Methods: 4D5 and gelonin were covalently modified and linked. Purification was confirmed by SDS-polyacrylamide gel electrophoresis. Dose-dependent cytotoxicity was quantified using 3H-thymidine uptake by CALU-3 cells after incubation with 4D5-gelonin conjugate or with control substances (4D5, gelonin, unconjugated 4D5 + gelonin, or control antibody MOPC-21).
Results: The 4D5-gelonin conjugate showed a 50% inhibitory concentration of 3.5 x 10(-10) mol/L, but 4D5 alone demonstrated no cytotoxic effect.

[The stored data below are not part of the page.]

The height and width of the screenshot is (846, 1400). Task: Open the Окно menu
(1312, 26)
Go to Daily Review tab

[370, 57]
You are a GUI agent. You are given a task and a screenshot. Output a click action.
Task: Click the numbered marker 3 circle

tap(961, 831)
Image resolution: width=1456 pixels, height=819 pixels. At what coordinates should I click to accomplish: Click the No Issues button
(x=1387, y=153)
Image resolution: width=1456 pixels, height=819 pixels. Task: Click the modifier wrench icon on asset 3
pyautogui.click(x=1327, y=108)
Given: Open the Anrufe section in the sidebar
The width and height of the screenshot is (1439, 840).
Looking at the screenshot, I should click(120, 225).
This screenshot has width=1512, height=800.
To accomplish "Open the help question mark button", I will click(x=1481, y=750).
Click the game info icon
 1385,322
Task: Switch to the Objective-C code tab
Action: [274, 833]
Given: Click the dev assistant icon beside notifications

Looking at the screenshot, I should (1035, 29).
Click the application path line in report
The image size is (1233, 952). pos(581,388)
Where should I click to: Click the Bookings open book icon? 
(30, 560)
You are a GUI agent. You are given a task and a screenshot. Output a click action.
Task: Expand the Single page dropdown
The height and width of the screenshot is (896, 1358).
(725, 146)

Gelonin and the unconjugated 4D5-gelonin mixture had one tenth the cytotoxicity of the 4D5-gelonin conjugate (inhibitory concentration = 6.5 x 10(-9) mol/L and 8.5 x 10(-9) mol/L, respectively). The conjugate exhibited minimal toxicity against a p185-negative cell line (NIH3T3).
Conclusions: Selective and efficient killing of human lung adenocarcinoma cells can be achieved in vitro using c-erbB-2/p185-directed therapy.